AIM:
From the passage on personal names and surnames below, quote word for word the part that begins with "We now turn" and runs through "been very strong.".

TEXT PROVIDED:
We now turn to a batch of personal names of a different character, names which, with a few exceptions, are still familiar to us at baptismal celebrations, and which have changed themselves into so many varying forms, that the surnames issuing from them are well-nigh legion. Most of these are the direct result of the Conquest. They are either the sobriquets borne by William, his family, and his leading followers, or by those whom connections of blood, alliance, and interest afterwards brought into the country. Many others received their solid settlement in England through the large immigration of foreign artisans from Normandy, from Picardy, Anjou, Flanders, and other provinces. The Flemish influence has been very strong.

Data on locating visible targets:
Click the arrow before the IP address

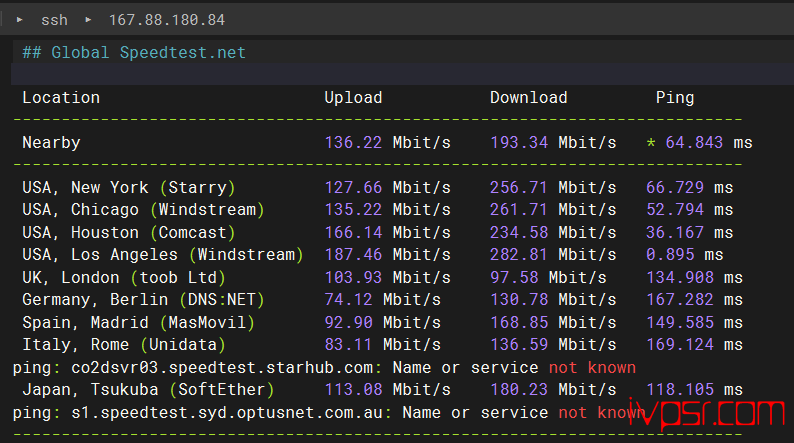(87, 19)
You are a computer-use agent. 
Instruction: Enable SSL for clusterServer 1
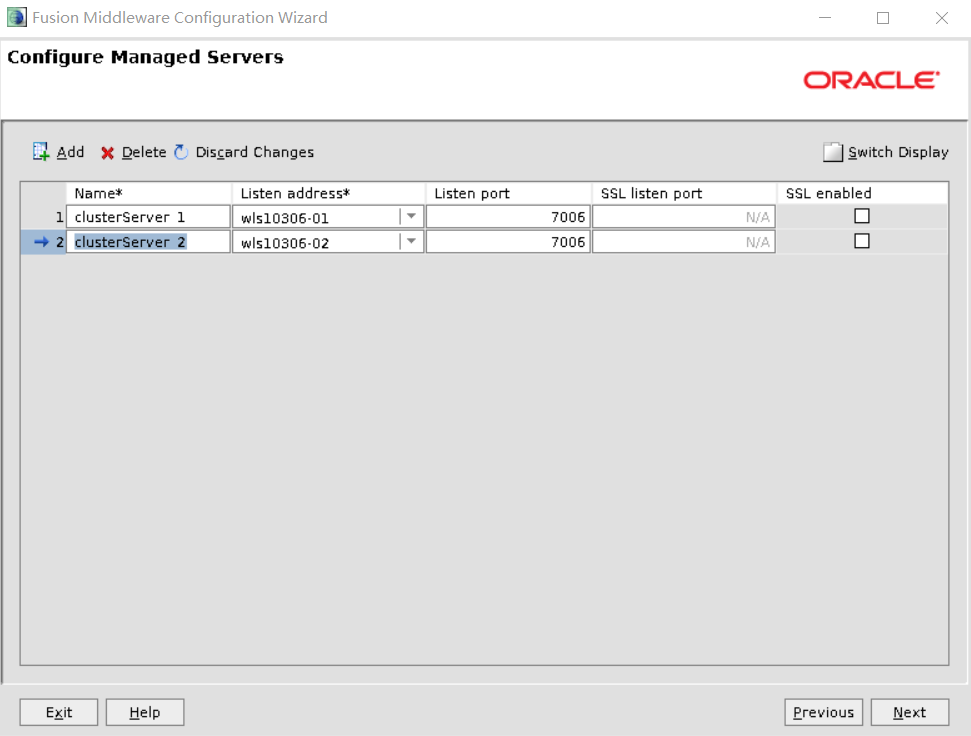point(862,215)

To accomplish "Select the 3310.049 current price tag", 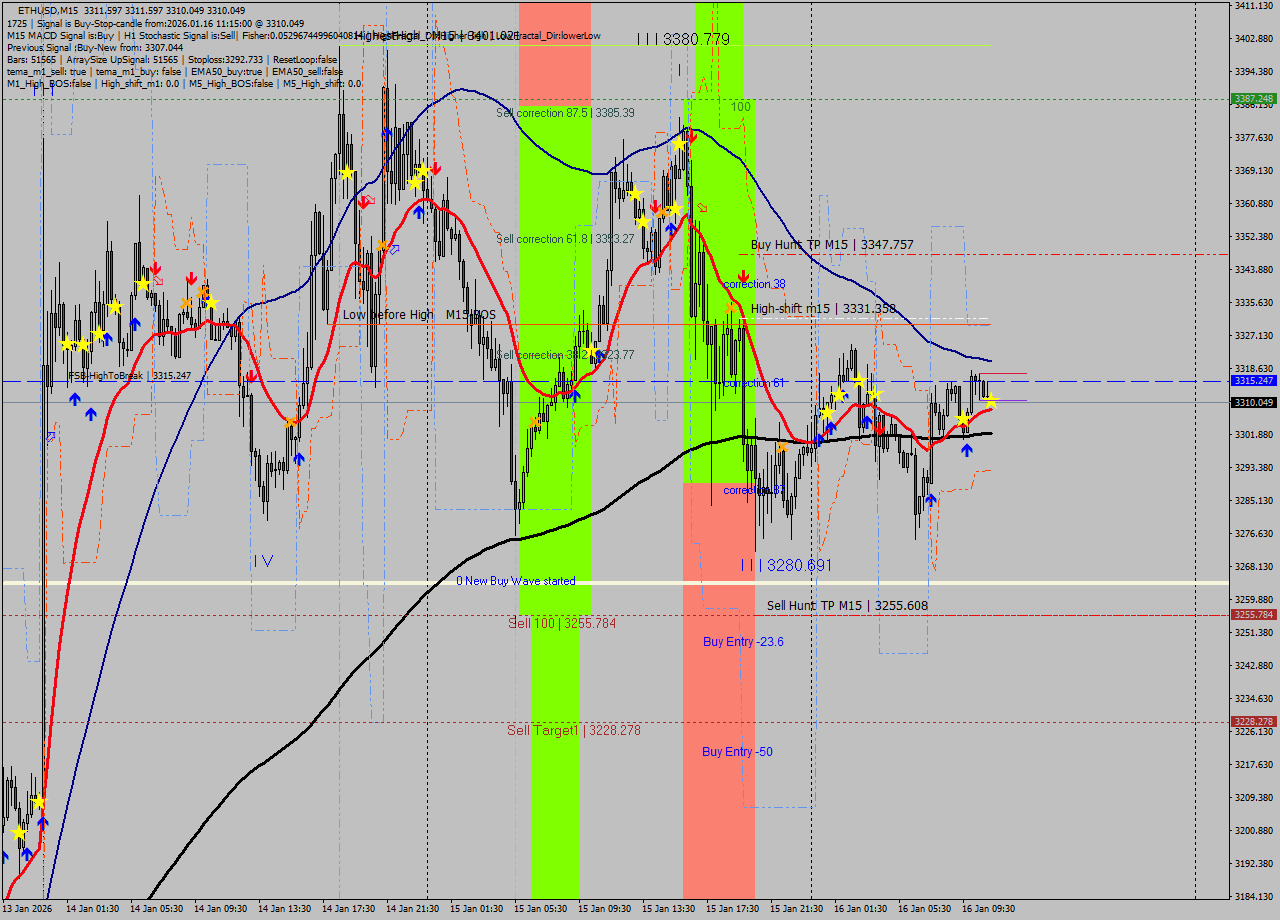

FINAL RESULT:
We now turn to a batch of personal names of a different character, names which, with a few exceptions, are still familiar to us at baptismal celebrations, and which have changed themselves into so many varying forms, that the surnames issuing from them are well-nigh legion. Most of these are the direct result of the Conquest. They are either the sobriquets borne by William, his family, and his leading followers, or by those whom connections of blood, alliance, and interest afterwards brought into the country. Many others received their solid settlement in England through the large immigration of foreign artisans from Normandy, from Picardy, Anjou, Flanders, and other provinces. The Flemish influence has been very strong.